Media
PPACA Will Put a Quarter of Pennsylvanians on Medicaid
There is no shortage of media coverage marking PPACA’s two year anniversary, but one statistic from the Pennsylvania Department of Public Welfare did grab my attention:
Instead of reforming Medicaid, the law greatly expands the program, adding over 800,000 Pennsylvanians by 2019. By the time it is fully in effect, one in four Pennsylvanians will be on Medicaid [emphasis added].
Today, nearly 1 in 5 Pennsylvanians are enrolled in Medicaid, government insurance that provides terrible care with a huge price tag. Medicaid delivers episodic treatment, provides poor preventative care, offers sub-standard services to many beneficiaries and at times harms the poor.
For example:
- Only 45 percent of primary care physicians are willing to accept most or all new Medicaid patients that come through their doors.
- Medicaid patients use ERs about twice as often as the uninsured and privately insured.
- The likelihood of getting an appointment for a child to see an otolaryngologist (ear, nose and throat doctor) is 37 percent versus the private insurance rate of 100 percent.
- The odds of dying in the hospital following heart surgery are 6.2 percent for Medicaid patients versus 5.1 percent for uninsured and 1.5 percent for those with private insurance.
The whole idea behind PPACA was to make insurance affordable for every American. But what good is insurance if you have to drive hours to find a doctor and then receive worse care than the uninsured?
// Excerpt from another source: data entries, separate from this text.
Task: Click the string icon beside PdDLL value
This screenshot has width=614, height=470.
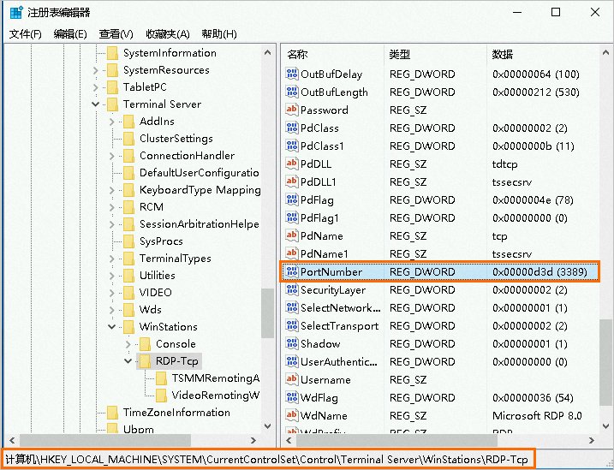Action: tap(291, 164)
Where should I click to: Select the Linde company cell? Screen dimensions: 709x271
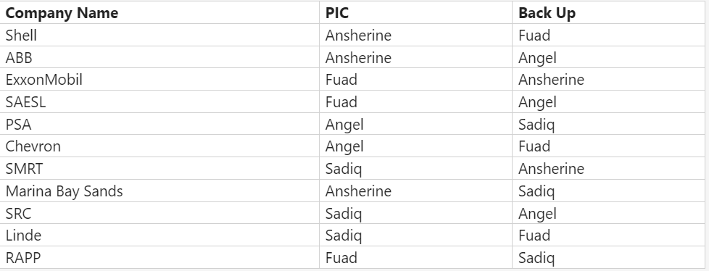(159, 235)
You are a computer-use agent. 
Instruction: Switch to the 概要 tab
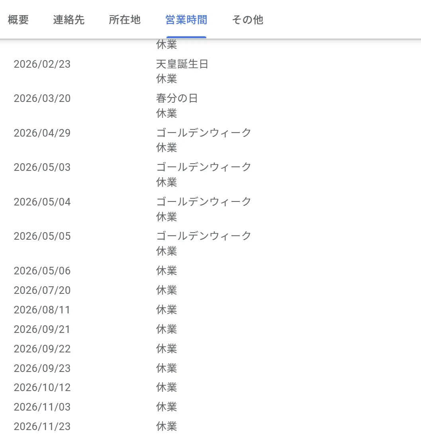[x=18, y=20]

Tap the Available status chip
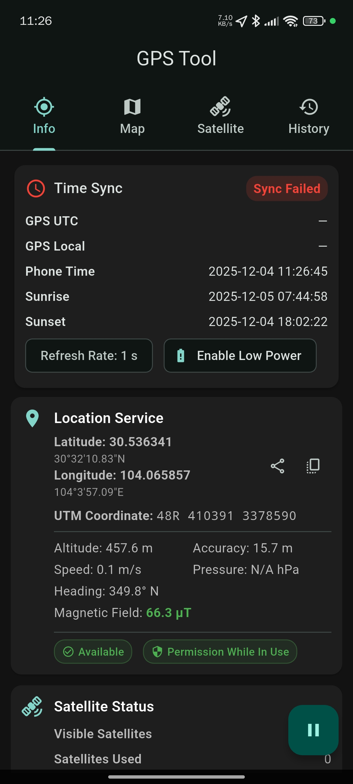tap(93, 652)
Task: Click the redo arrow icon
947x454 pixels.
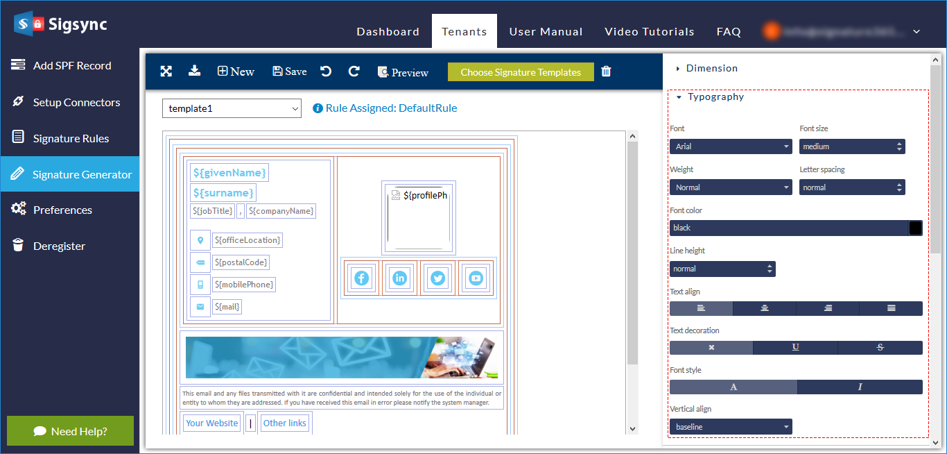Action: (354, 72)
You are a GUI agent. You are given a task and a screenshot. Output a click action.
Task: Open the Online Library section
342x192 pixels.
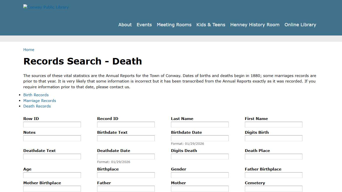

Throwing more Pennsylvanians into an expensive and failing system is not the answer. The answer is healthcare freedom, whether that’s giving individuals and employers more choices by shopping across state lines and offering mandate-free plans, or encouraging consumers to take more control over their health dollars via Health Savings Accounts and list billing.
Pennsylvanians can’t endure more people dependent on crummy and expensive government insurance.